Quoted passage:
╭──
My parents weren’t church goers and so our Evangelical family nearly shunned us. Oh, they’d be polite enough when we got together, but they just made sure we seldom got together. My dad’s Evangelical family treated my mother like shit for my parent’s entire marriage due to my Mom being a divorcee with a baby.
When my dad’s family was around we kids would have nightmares about the devil coming to get us. So naturally, this made my Mom quite angry when one of we kids woke screaming in the night. Mom would soothe us then give my dad an earful about Every.Time.They.Arrive my kids have nightmares.
It got worse. My parents split and we kids, now teens, ended up in the Evangelical family fold.
Oh. My. God. I had nightmares into my 30s over the crap I was taught. I’d beg God to forgive me and cleanse me and give me a pure heart…
I’m in my mid 60s and can see just how much that Pentecostal church hurt me.
Thundering from the pulpit the preacher would scream, you don’t need health insurance, you need Jesus. You don’t need an education, you need Jesus. Now just think what those words would do to a child who believed it. Why not drop out? Because Jesus was going to take care of everything. Don’t worry about insurance for your house because you’re in the hands of God.
I just can’t describe the hell my life has been because I believed what the preacher said and acted accordingly.
My stance today is this: I believe something got this universe up and running and no I don’t believe dust particles eventually created our world. Yes, I believe in a creator but that’s all I can honestly say about it. I don’t believe in any earthly religions and reading through the Jewish Talmud, the Christian Bible, or the Muslim Koran just turns my stomach. The filth in those books are beyond description. Now, a Christian would say I had itchy ears, am a Jezebel, and need repentance to avoid hellfire. And as a wise man once said, I refuse to believe this rubbish but IF it’s true and I go to hell, I’ll go knowing I had more morality than the Abrahamic God.
Evangelicals always say to read the Bible for yourself and not let others (unless their Pentecostals) tell you what’s in it.
So finally in my early 30s I sat down and read the entire Bible in about 3 months. Sure there were some beautiful passages, but that doesn’t justify believing in a God who tells you the price for your slaves.
╰──
Task goal:
In the personal account of an Evangelical upbringing, how long did it take the writer to read the entire Bible?

Recorded information:
╭──
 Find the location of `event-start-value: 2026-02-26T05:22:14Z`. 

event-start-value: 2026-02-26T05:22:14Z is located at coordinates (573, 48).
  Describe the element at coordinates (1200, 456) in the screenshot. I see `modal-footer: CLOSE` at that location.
╰──
Result for this task:
About three months.